**EXTRACTED MATERIAL**
■ ■ ■ ■ ■ ■ ■
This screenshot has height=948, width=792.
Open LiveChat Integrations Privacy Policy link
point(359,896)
■ ■ ■ ■ ■ ■ ■
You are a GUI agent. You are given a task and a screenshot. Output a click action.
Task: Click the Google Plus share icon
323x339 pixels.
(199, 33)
■ ■ ■ ■ ■ ■ ■
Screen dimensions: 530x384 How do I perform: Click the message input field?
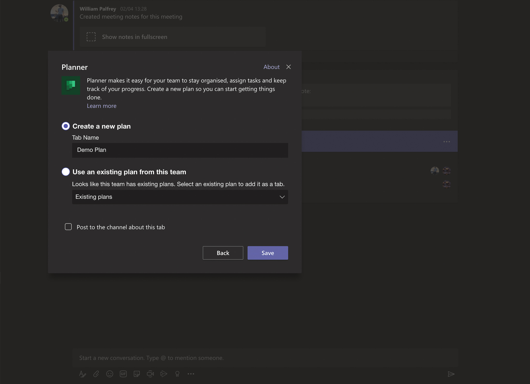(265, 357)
■ ■ ■ ■ ■ ■ ■
Go through the material above and copy each line that holds the string "screenshot".

This screenshot has height=948, width=792.
You are a GUI agent. You are given a task and a screenshot. Output a click action.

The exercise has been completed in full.